* **PROMPT**
Count the lines in the rows below that contain the string "text". Reply with the number alone.

Rows for locating words and elements
####################

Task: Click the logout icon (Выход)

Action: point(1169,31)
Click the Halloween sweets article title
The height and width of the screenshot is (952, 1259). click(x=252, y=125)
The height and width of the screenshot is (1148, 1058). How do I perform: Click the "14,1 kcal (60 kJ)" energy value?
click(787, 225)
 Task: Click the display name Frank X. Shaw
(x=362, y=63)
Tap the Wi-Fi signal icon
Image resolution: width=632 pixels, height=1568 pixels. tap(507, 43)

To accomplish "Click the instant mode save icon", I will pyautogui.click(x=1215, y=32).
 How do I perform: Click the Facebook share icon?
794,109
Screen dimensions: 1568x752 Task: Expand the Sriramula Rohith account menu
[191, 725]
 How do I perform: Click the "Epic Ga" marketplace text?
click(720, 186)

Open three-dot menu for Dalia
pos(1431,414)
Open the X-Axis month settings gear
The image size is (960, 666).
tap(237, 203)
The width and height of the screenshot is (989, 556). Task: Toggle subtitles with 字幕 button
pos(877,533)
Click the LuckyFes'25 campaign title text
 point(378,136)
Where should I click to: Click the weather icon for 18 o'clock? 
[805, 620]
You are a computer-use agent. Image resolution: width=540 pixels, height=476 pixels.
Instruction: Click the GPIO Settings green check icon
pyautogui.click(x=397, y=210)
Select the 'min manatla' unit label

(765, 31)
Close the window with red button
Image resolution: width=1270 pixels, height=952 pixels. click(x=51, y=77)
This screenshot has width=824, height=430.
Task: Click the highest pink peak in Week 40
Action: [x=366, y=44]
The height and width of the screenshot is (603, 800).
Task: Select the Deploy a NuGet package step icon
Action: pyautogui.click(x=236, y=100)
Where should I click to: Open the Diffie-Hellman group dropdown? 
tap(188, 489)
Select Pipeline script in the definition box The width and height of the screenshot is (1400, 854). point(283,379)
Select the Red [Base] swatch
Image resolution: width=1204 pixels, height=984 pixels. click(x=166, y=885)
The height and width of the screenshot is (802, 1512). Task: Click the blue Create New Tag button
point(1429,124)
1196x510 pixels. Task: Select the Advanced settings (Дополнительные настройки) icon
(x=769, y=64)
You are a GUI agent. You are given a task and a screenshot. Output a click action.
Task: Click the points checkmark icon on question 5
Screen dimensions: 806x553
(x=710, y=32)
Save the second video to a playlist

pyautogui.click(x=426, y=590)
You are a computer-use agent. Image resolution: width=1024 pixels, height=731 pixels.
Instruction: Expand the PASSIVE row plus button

####################

* **WRITTEN SOLUTION**
2